Per the US government’s govtrack site, the only exceptions to this immunity from prosecution are in cases concerning property taken in violation of international law in which judicial action is based upon a claim that the work was taken either between January 30, 1933, and May 8, 1945, by the government of Germany or any government in Europe occupied, assisted, or allied by the German government, or after 1900 in connection with the acts of a foreign government as part of a systematic campaign of coercive confiscation or misappropriation of works from members of a targeted and vulnerable group. If seeking to deny the new immunity protections in any case brought, a court will have to determine that the activity associated with the exhibition or display of imported artworks is commercial in order to exercise jurisdiction over any foreign state.

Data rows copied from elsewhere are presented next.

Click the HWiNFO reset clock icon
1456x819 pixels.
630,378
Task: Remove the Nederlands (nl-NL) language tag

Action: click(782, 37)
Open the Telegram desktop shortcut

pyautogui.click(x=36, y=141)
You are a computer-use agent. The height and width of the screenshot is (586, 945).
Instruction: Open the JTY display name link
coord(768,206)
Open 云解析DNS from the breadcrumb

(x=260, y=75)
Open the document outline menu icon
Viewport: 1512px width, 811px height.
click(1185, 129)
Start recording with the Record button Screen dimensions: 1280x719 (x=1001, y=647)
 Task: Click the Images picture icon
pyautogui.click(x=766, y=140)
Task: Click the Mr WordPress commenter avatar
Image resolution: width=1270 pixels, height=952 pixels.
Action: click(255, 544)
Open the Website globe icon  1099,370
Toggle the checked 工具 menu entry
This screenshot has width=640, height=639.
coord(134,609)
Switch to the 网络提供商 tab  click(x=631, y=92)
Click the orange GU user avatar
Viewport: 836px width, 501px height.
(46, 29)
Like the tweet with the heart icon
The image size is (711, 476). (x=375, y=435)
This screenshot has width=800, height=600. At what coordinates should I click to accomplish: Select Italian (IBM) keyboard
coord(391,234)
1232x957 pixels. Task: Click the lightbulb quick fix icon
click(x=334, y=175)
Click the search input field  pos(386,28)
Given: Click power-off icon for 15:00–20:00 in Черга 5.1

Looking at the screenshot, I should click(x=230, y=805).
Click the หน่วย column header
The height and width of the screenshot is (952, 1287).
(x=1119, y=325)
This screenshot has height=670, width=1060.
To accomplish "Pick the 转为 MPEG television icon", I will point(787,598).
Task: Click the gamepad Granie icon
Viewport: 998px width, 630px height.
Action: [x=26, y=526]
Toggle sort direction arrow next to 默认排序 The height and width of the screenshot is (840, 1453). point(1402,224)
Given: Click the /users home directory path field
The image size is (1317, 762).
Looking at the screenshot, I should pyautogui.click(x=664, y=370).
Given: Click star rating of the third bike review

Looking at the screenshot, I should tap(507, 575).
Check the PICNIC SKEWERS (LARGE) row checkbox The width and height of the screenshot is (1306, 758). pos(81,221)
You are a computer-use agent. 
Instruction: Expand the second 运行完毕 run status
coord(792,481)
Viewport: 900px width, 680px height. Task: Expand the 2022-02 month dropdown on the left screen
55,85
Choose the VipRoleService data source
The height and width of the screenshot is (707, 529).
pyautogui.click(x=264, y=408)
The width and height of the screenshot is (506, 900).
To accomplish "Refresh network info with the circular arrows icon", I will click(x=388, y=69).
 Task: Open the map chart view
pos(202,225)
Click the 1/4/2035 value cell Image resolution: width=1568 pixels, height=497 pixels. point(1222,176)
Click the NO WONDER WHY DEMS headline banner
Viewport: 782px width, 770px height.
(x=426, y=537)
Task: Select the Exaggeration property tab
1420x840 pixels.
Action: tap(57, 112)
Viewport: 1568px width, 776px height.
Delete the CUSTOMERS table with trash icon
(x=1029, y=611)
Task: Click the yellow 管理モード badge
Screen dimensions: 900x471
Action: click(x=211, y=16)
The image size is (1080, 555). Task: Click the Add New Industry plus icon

Sophia Kishkovsky notes in the Art Newspaper that the bill was supported by the American Association of Art Museum Directors. Their executive director, Christine Anagnos, said that they support the legislation because “it will help to ensure that foreign government lenders are not discouraged from lending works of art to American museums.” There are opponents of the new law though as well, such as Marc Masurovsky, a cofounder of the Holocaust Art Restitution Project. Once the law is passed, he claims it “will make it virtually impossible for a ‘source nation,’ an indigenous tribe or any victim of totalitarian regimes whose property was confiscated to go before a US court and seek redress and recover his or her property.” Mikhail Piotrovsky, the director of the State Hermitage Museum in St. Petersburg, hopes that the new law will allow loans between the US and Russia to begin again, as he believes that the bill “allows, as it seems to us, for the American government to give guarantees… an exhibition has arrived [in the US] and an exhibition will [return to Russia] no matter what. The whole world gives such guarantees.”
He further noted that the Hermitage and US museums have “many mutual projects” that have been put on hold. Loans between the two counties ground to a halt after 2011, when a US federal judge ruled that Russia must give back a collection of books seized by the Bolsheviks to the Brooklyn-based Chabad-Lubavitch, an Orthodox Jewish community that fled the Soviet Union. The country refused, and from there major US museums stopped lending works to Russia.